— Start of Source passage —

The problem with parsing (rather than running) the source is that you might end up inferring dependencies inaccurately. For example, one module might have logic that decides which of two modules to require, but the parsing approach might see assume that both are dependencies.

Module::Depends

Module::Depends uses Parse::CPAN::Meta to extract dependency information from the CPAN metadata files in an unpacked distribution.

use Module::Depends;
use YAML;

$md = Module::Depends->new();
$md->dist_dir($path_to_dist);
$deps = $md->find_modules();
open($fh, '>', $outfile);
print $fh Dump $deps->requires;

I am now co-maint on HTTP::Client, and did a release where I added Carp as a pre-requisite. Here's the output after running on the previous version

---
HTTP::Lite: 0

But when I run it on my latest release, I get the following:

--- {}

I'll have to look into what's going on there, as META.yml does mention the dependencies:

requires:
  Carp: 0
  HTTP::Lite: 0

This module has a number of 'problems':

Module::Depends::Tree

Module::Depends::Tree provides the heaving lifting for the deptree script, which is included in the distribution. Neither the module nor the script have any documentation to talk of, but the script only has two command-line options: mirror identifies a CPAN mirror for the module to use; workdir specifies a local directory to use as a cache for distribution tarballs.

The following shows how to generate output for HTTP::Client:

% deptree --mirror=http://mirror.bytemark.co.uk/CPAN/ HTTP::Client

When you run this, you get the following output:

Dependency tree created Thu Jul 12 12:59:51 2012
Created with Module::Depends::Tree 1.00
$ /usr/local/bin/deptree HTTP::Client

HTTP::Client
    HTTP::Lite


Number of times each module is used
    HTTP::Client
    HTTP::Lite

2 total modules

HTTP-Client-1.52.tar.gz
    HTTP::Client
HTTP-Lite-2.3.tar.gz
    HTTP::Lite

2 total packages

Which is more human-friendly than computer-friendly. This is a handy script for identifying all the dists that a given module depends on, as it ignores core modules.

— End of Source passage —

> _Stated task 1_:
In the passage on Perl dependency modules, what does Module::Depends use to extract dependency information from the CPAN metadata files?
> _Stated task 2_:
Please say whether each statement agrees with the passage on Perl dependency modules, answering yes or no and quoting the deciding words.
(a) The deptree script includes core modules in its output.
(b) Module::Depends::Tree and the deptree script come with thorough documentation.
(c) The writer added Carp as a prerequisite in a release of HTTP::Client.

— Start of Information provided —

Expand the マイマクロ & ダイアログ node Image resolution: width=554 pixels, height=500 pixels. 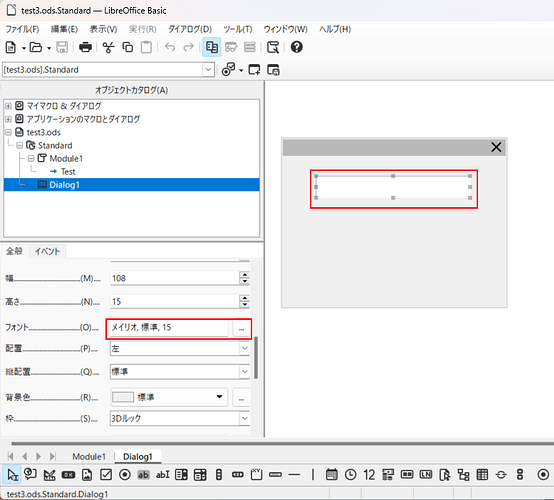pyautogui.click(x=8, y=106)
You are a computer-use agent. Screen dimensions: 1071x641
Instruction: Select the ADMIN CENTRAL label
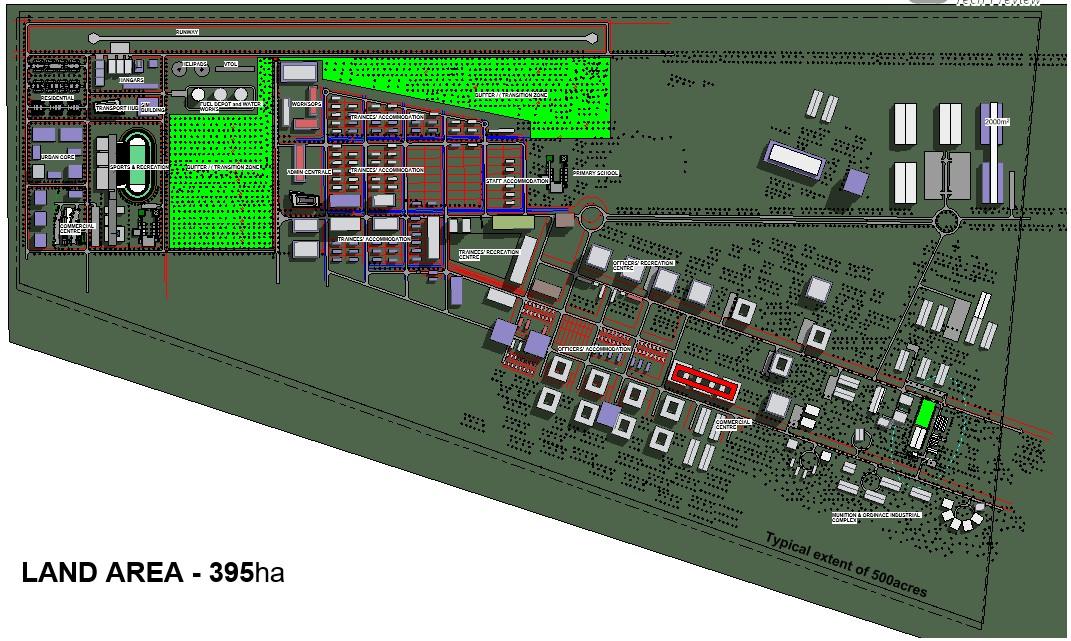[308, 172]
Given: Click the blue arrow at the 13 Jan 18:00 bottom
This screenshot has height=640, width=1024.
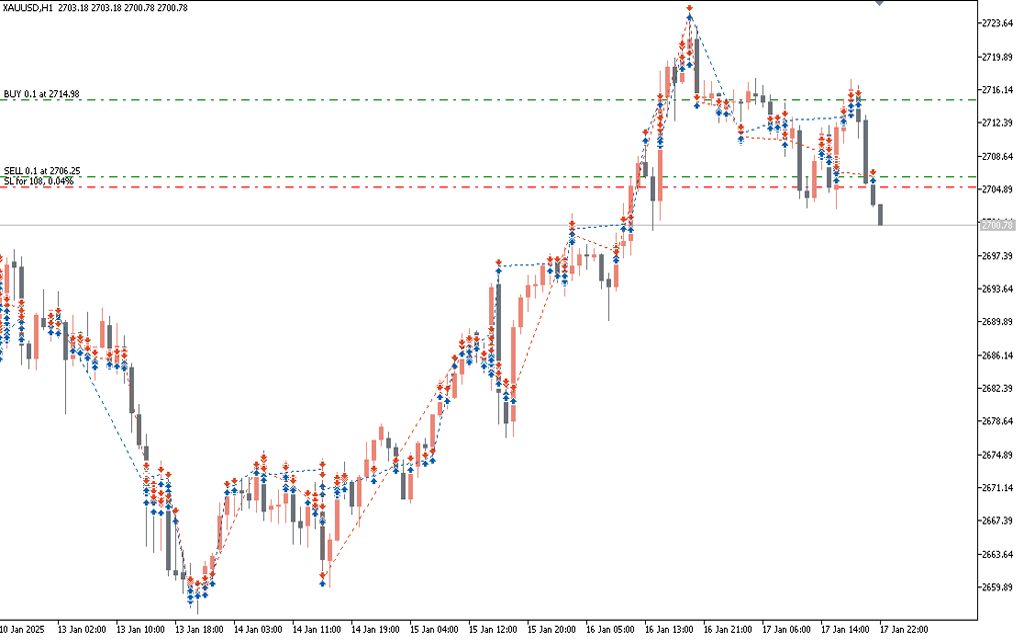Looking at the screenshot, I should [190, 601].
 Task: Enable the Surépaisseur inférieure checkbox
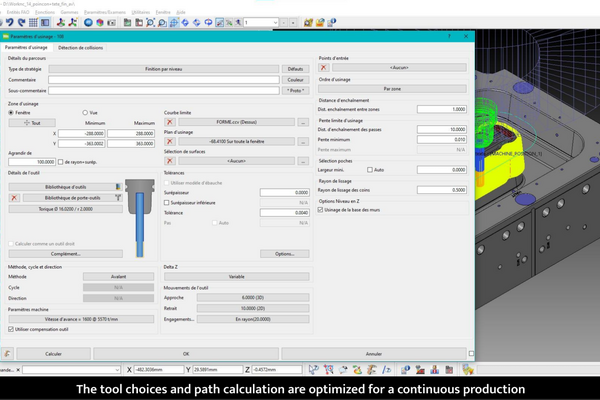[166, 202]
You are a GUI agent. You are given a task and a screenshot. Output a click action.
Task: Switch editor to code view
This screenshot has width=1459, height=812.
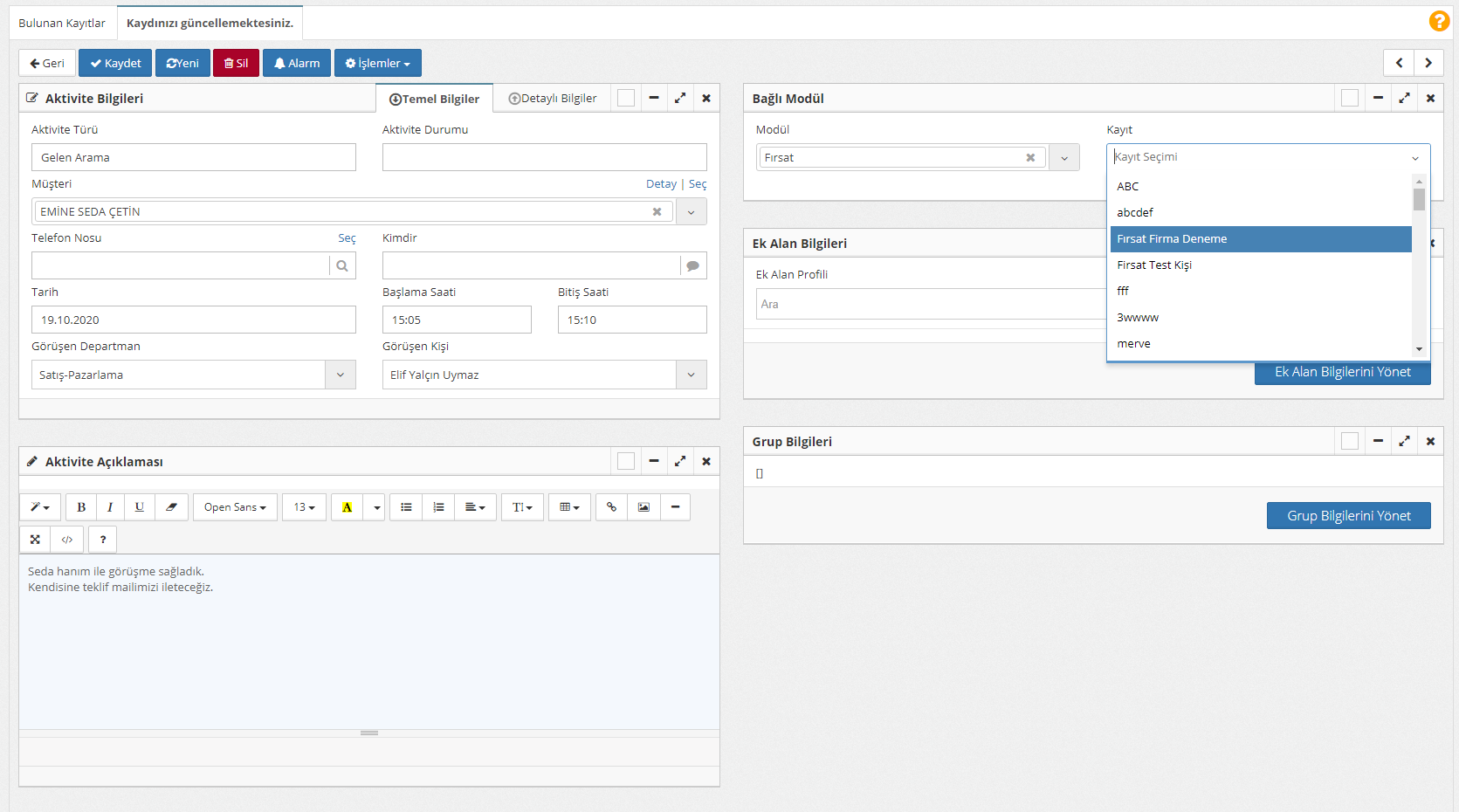click(x=67, y=540)
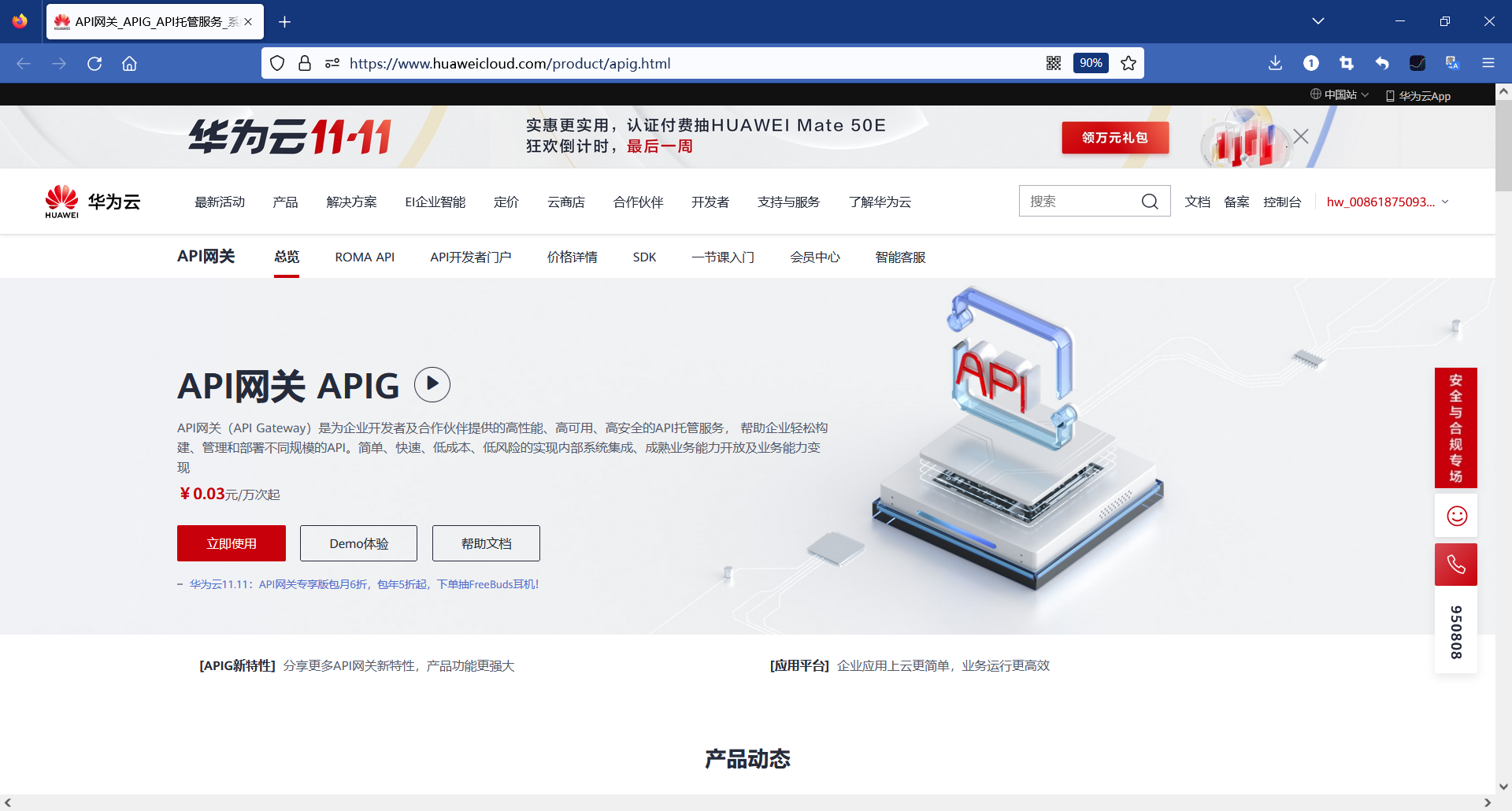Play the API网关 APIG intro video

(432, 384)
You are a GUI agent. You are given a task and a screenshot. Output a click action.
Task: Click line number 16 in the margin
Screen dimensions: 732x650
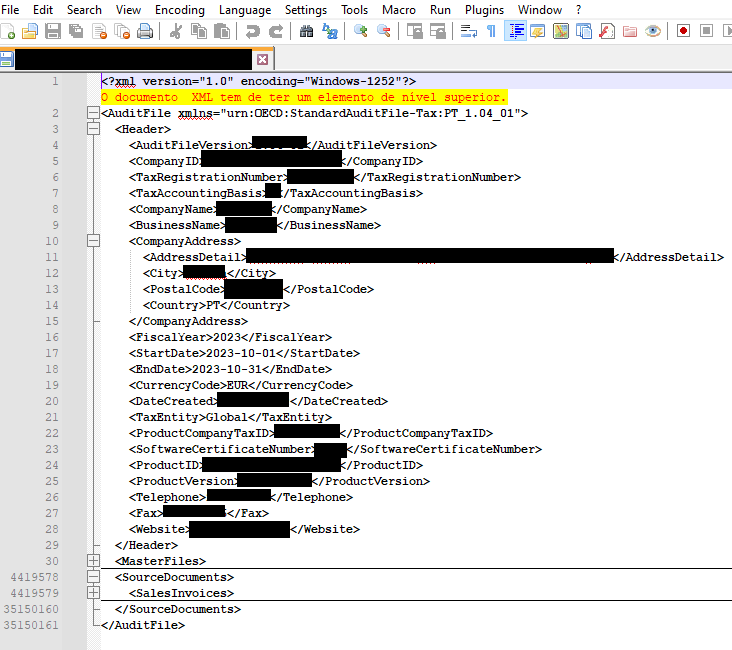click(51, 337)
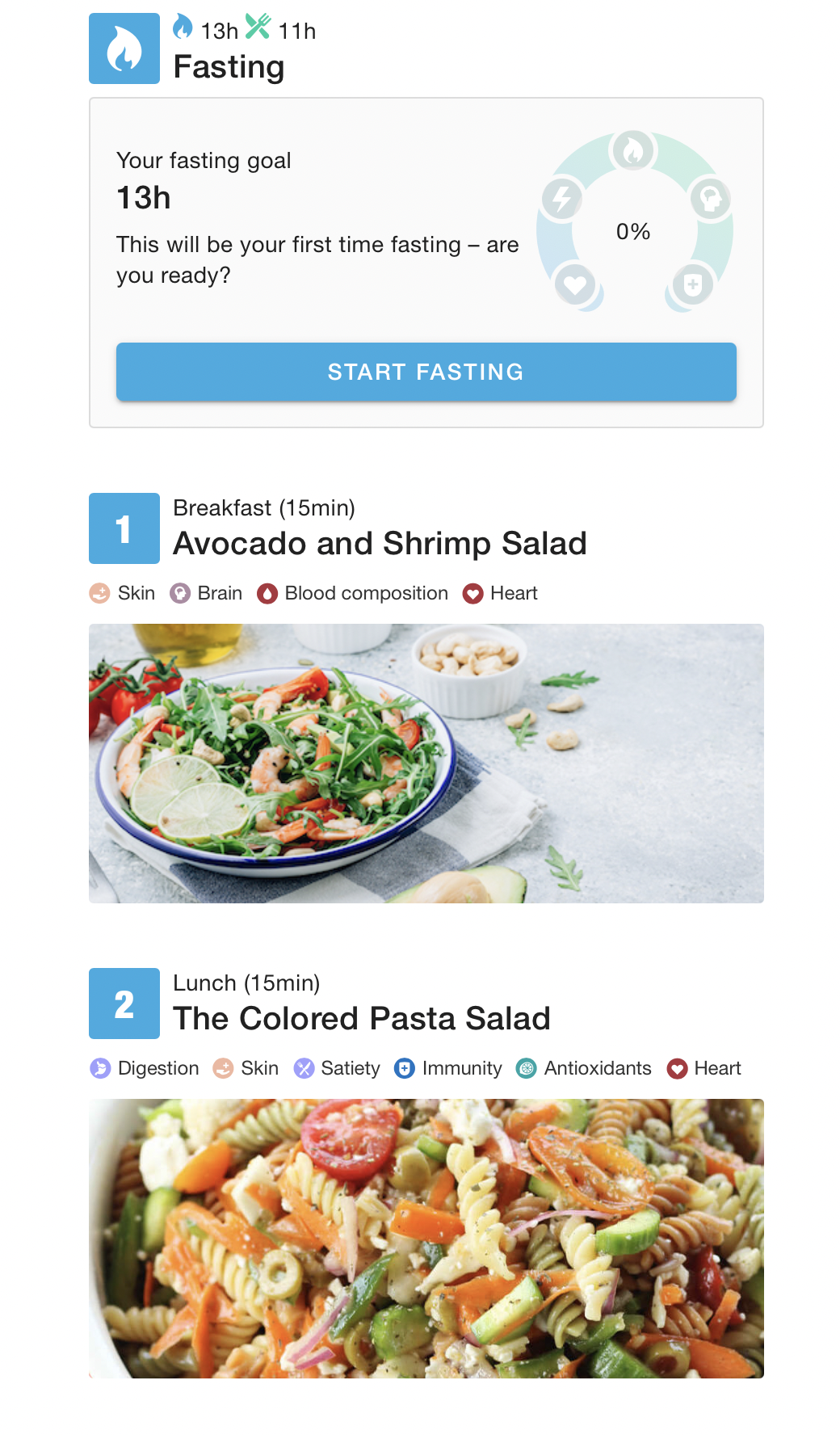Click the blue Fasting flame icon

124,48
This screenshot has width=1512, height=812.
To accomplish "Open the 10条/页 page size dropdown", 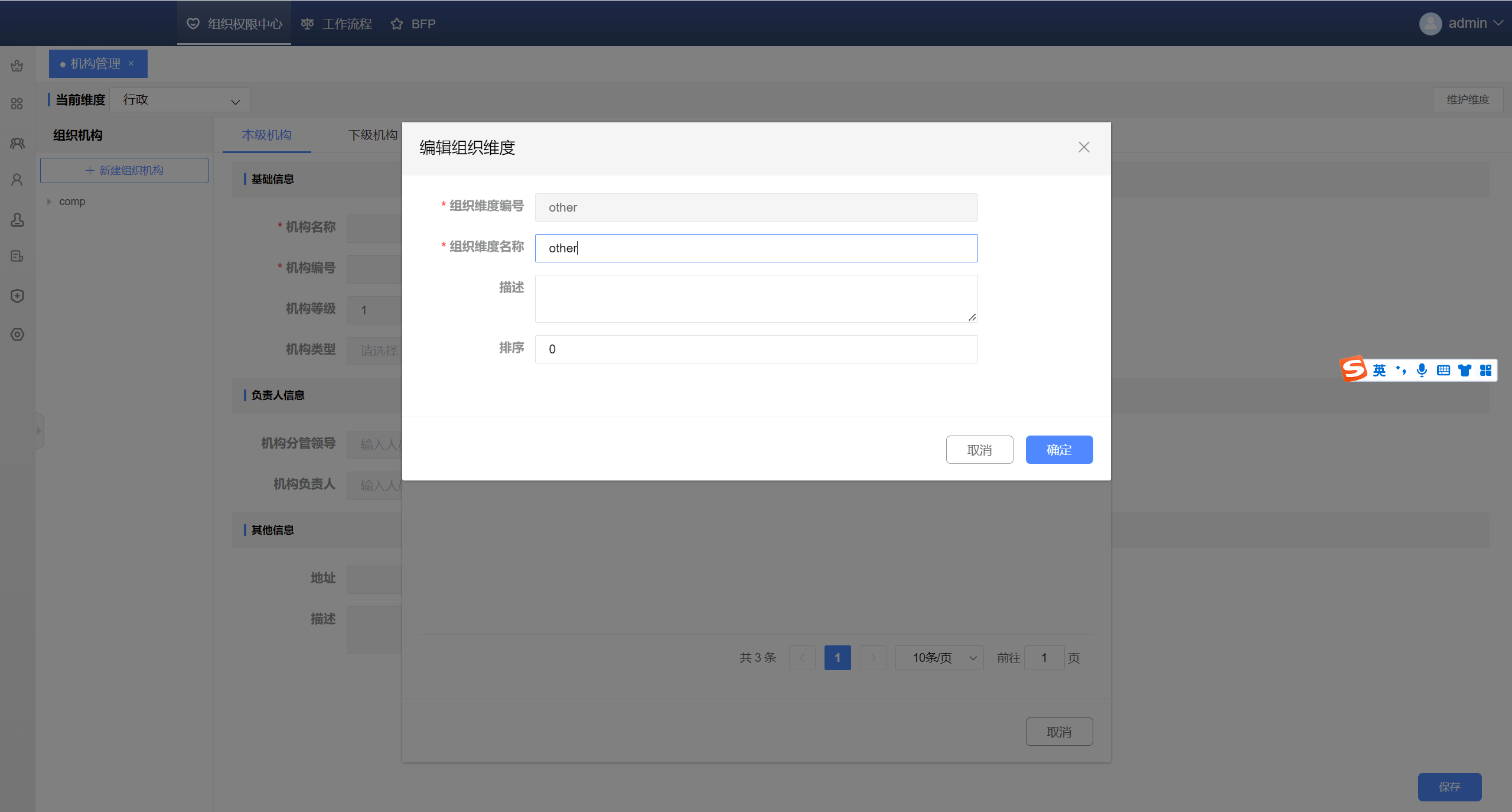I will coord(939,658).
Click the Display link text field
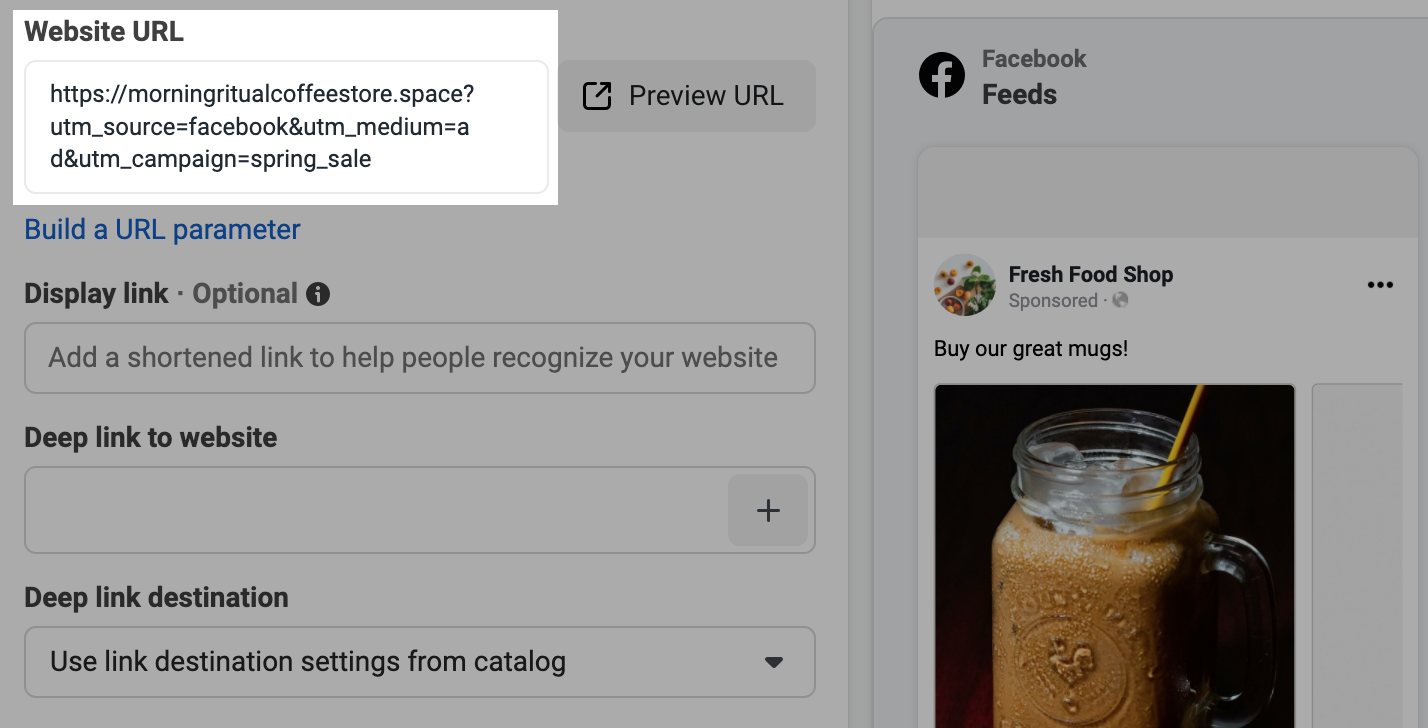This screenshot has height=728, width=1428. (x=419, y=358)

— End of Information provided —

> _Worked answer 1_:
Parse::CPAN::Meta

> _Worked answer 2_:
(a) No: "as it ignores core modules."
(b) No: "Neither the module nor the script have any documentation to talk of"
(c) Yes: "did a release where I added Carp as a pre-requisite"